== Segment start ==

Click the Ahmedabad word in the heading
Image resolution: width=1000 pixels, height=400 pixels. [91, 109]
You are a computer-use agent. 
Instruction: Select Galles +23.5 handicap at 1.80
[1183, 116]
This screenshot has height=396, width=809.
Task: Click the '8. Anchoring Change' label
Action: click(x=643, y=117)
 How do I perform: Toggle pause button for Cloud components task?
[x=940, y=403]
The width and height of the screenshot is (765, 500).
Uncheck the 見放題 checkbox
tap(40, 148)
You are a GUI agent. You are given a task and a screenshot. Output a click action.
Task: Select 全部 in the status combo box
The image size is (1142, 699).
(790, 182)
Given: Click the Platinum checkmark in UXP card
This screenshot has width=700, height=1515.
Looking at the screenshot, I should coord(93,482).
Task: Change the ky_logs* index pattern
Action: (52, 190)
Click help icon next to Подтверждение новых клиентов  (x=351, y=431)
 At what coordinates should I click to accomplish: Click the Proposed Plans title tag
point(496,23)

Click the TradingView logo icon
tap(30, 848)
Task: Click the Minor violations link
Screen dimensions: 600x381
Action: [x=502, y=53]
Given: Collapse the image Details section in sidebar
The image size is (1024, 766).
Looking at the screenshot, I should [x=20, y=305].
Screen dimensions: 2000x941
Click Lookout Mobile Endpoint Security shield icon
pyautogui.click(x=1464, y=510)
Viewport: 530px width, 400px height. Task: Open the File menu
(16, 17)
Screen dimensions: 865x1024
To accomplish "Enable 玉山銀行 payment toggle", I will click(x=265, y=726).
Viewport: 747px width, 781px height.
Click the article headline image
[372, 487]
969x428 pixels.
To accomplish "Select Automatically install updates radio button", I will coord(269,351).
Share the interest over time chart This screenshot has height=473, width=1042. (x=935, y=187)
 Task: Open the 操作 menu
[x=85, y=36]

== Segment end ==

Your assignment
Using the records above, select and copy every line that has the word "agent".

Exercise result
You are a computer-use agent. 
You are a GUI agent. You are given a task and a screenshot. Output a click action.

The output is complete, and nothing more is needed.